The latest controversy to rock the State of South Australia is the Abbott government’s broadcast to build the replacement for the Collins class submarines in Japan. The reason? Well may you ask. To his thinking, this will ‘give value’ to the Australian taxpayers’ dollar. Really? Ripping jobs and potential new future employment/investment out of a state equates to the PM’s interpretation of ‘value’ does it?
The economy of South Australia is not very diversified. Essentially it is a farm and a mine. South Australia’s ‘value’ relies on its fresh produce, its wines, its wheat and meat. Our mining and active mineral exploration sector does and will continue to add to the State’s coffers. But, these two commodities (farming & mining) are not consistent earners. A bad harvest can shear millions off the State’s agricultural bottom line. Lack of demand can affect the amount of raw, unrefined mining products we can sell to the international markets, locking us into a perennial boom and bust cycle. Car manufacturing and naval shipbuilding were the only other significant economic assets we had in South Australia. The impending closure of the General Motors plant at Elizabeth in 2016 will take auto manufacturing out of the equation. The Abbott government’s consideration regarding the building of 12 next generation Royal Australian Navy subs, ignores 20 years of local investment in creating a sophisticated conventional submarine construction plant.

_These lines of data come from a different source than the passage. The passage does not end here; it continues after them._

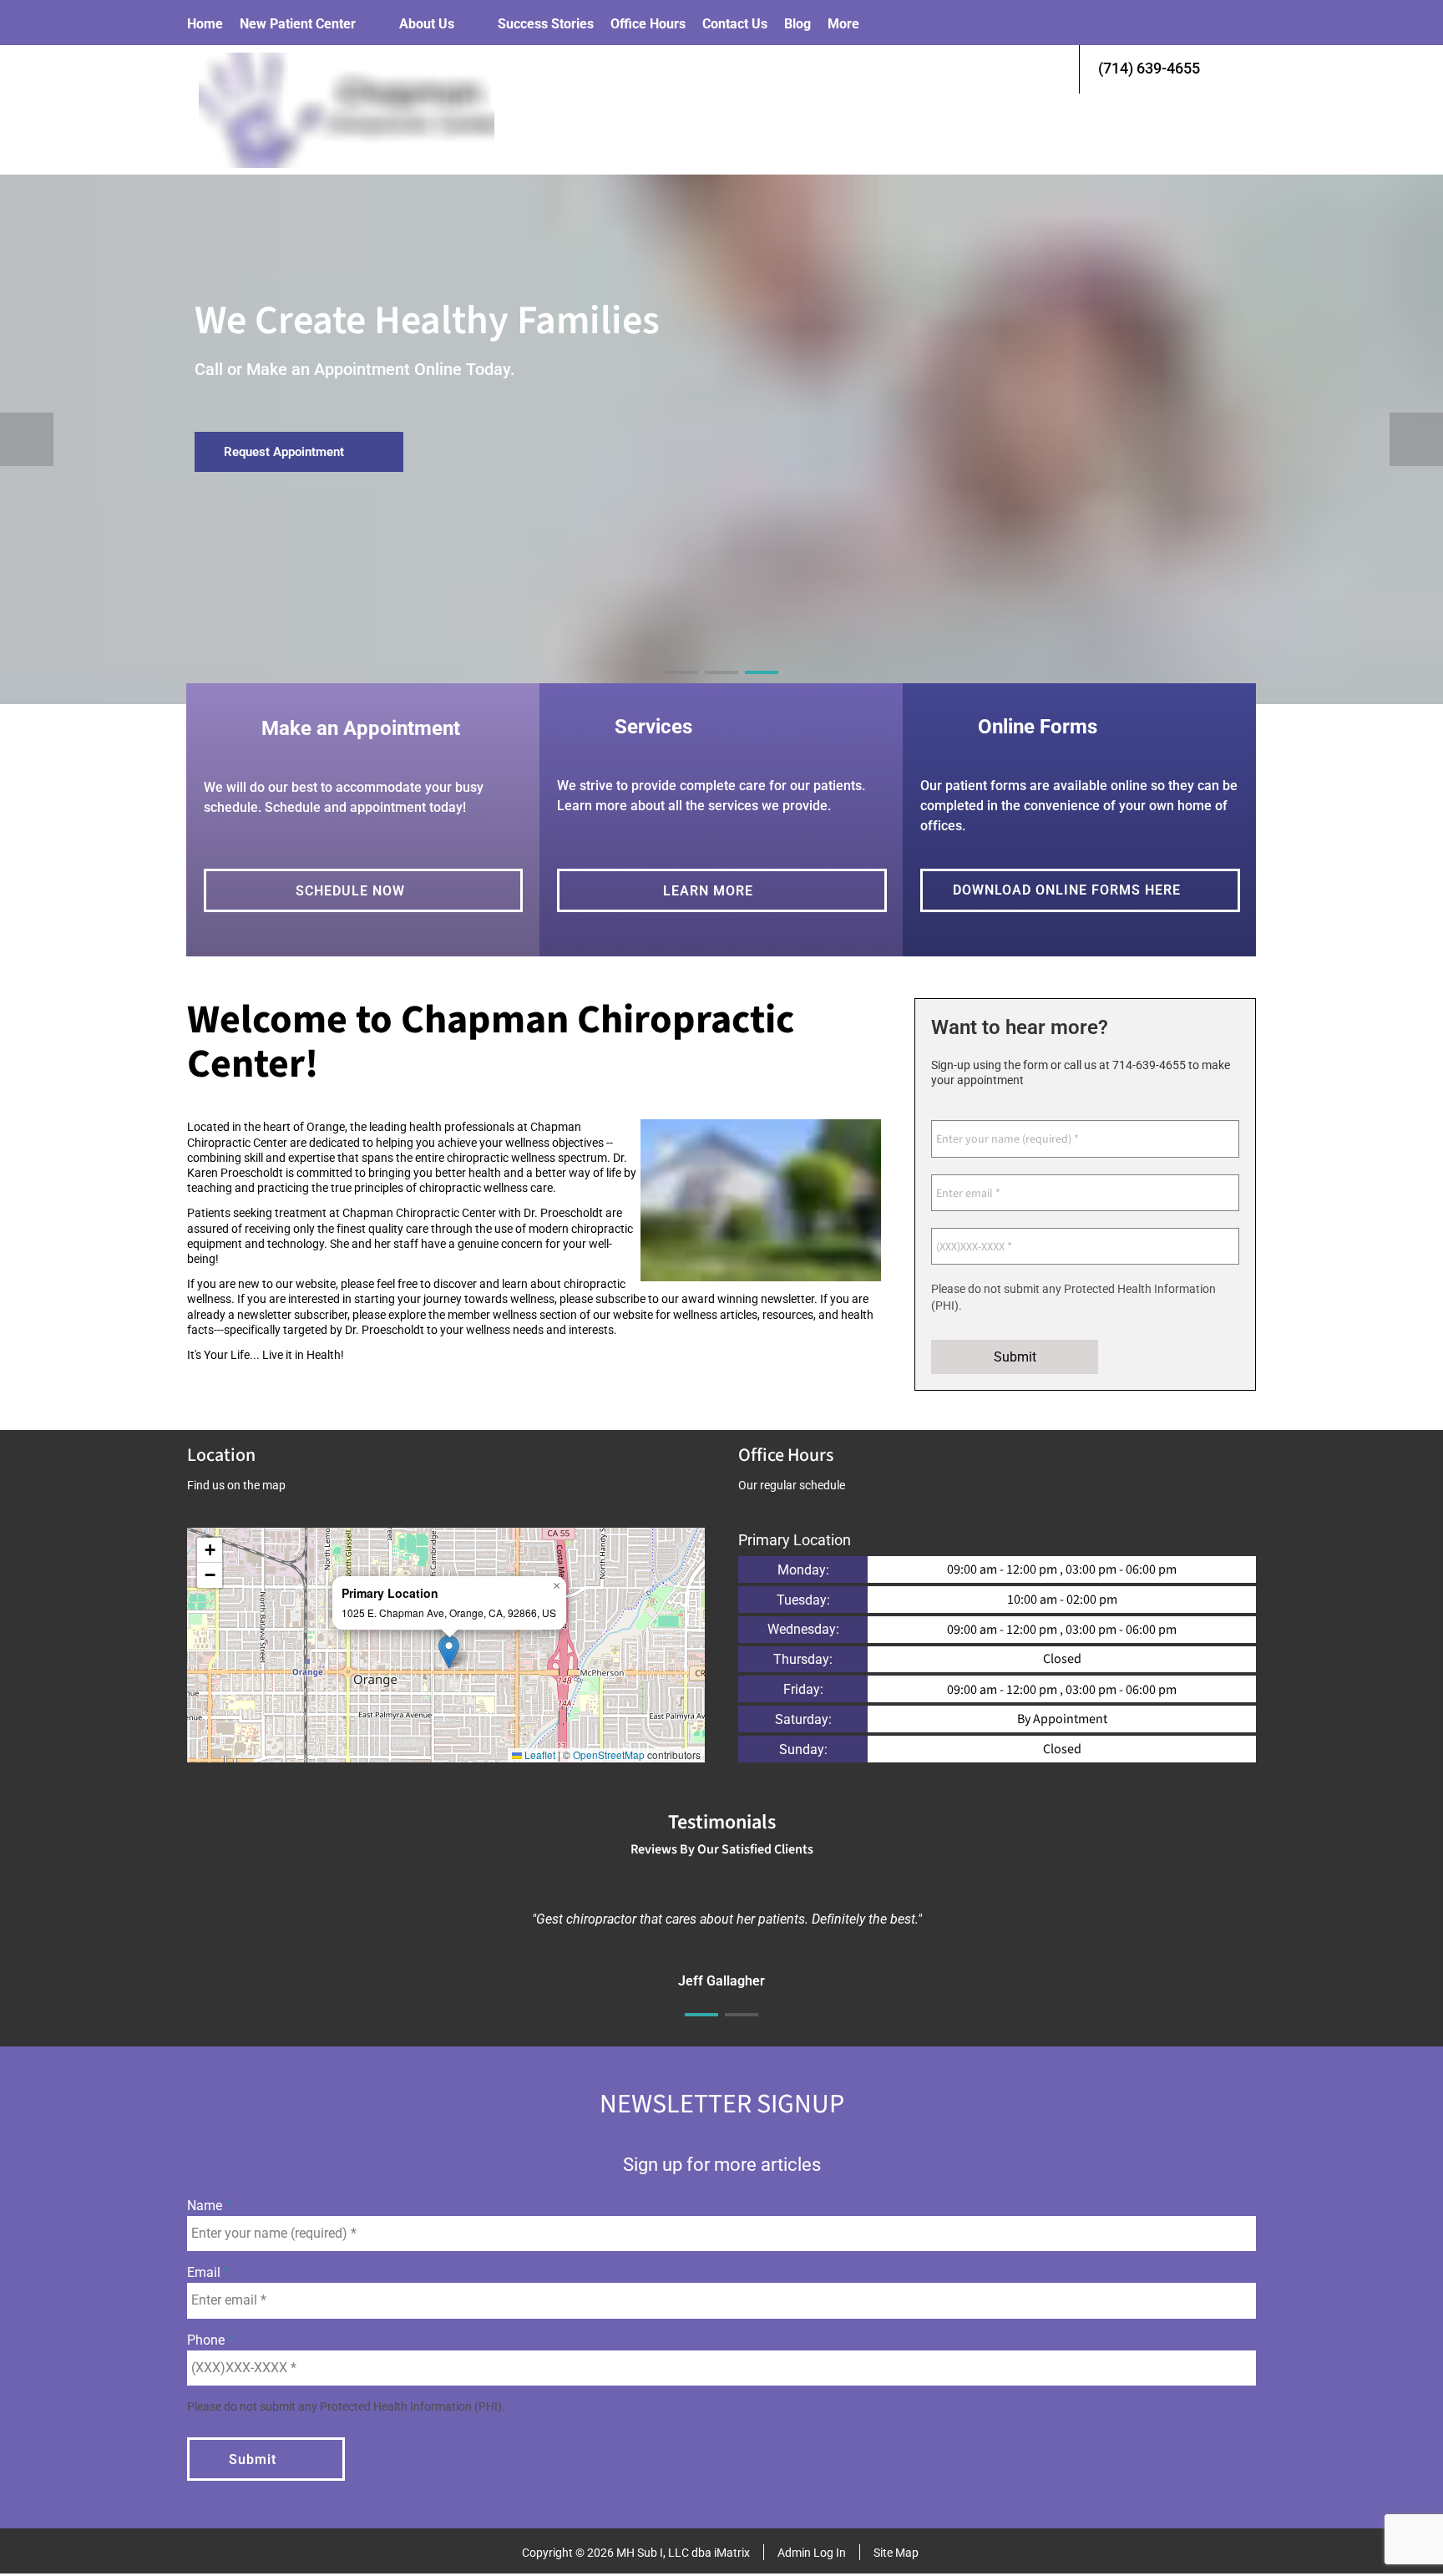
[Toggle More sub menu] (876, 24)
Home (205, 24)
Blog (797, 24)
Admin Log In (811, 2552)
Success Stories (546, 24)
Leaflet (538, 1754)
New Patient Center (298, 24)
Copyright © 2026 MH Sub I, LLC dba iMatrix (636, 2552)
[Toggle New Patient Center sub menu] (372, 24)
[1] (681, 687)
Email (205, 2272)
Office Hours (648, 24)
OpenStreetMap (609, 1754)
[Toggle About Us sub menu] (471, 24)
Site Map (896, 2552)
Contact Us (734, 24)
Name (206, 2205)
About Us (426, 24)
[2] (721, 687)
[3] (761, 687)
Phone (207, 2340)
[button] (448, 1652)
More (843, 24)
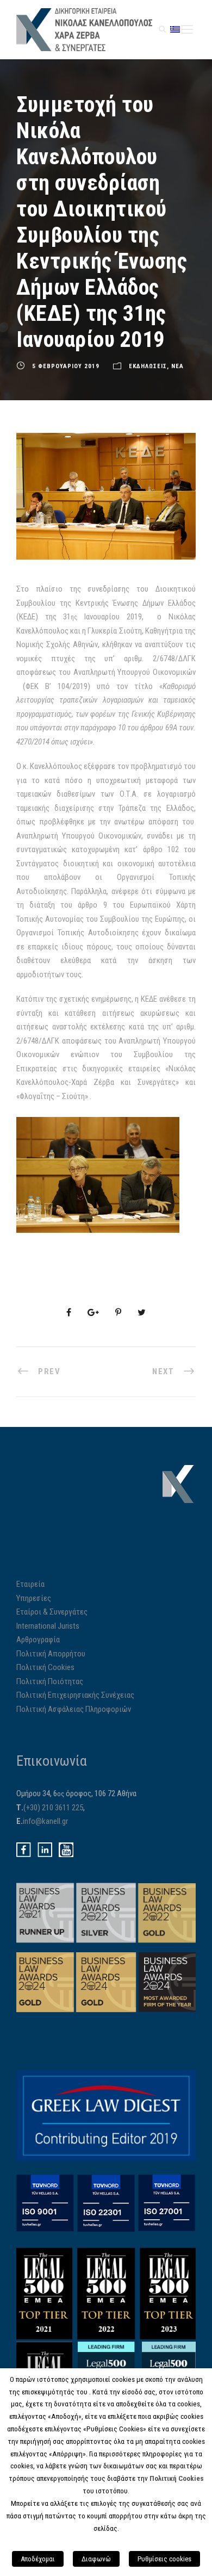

It is interesting listening to politicians and punditry talk about the potential saving of billions of Australian dollars. Figures bandied around are a moveable feast i.e., from AUD30 billion (built in Japan) versus AUD33 billion (built in Australia) to AUD20 billion (built in Japan) versus AUD40 billion (built in Australia). Have we inculcated that our boats will require different types of systems and sub-systems to that of the Japanese Maritime Self Defense Force? Will the Japanese builders ‘get it right’ first time around? There are more questions than answers that Mr Abbott needs to disclose to the Australian taxpayers before presenting the public with a fait accompli. My book On Weapons Decisions published in 2002, where I wrote on Australian acquisitions between 1963-96, included the Collins class submarines and I must say that so far we hear only of the boats’ failings, never about their successes.
Then there is the social cost. Rising unemployment and problems associated with it. Surely this can’t be good for the people, nor can it be good for national security. People’s hopelessness, disillusionment, disadvantage brought about by the endless struggle to make ends meet, can’t be good for any government once the “she’ll be right” mentality has lost its meaning.
And finally there is the strategic cost. Farming critically important aspects of self-reliance out to a foreign government is never a good idea, especially were that foreign government caught up in its own strategic dramas which could skew the production of military hardware towards domestic rather than foreign requirements.
It is spurious politics to talk about savings when the costs are so highly speculative. And, it is bad politics to condemn a mainland state of Australia to economic under-development and strategic irrelevance.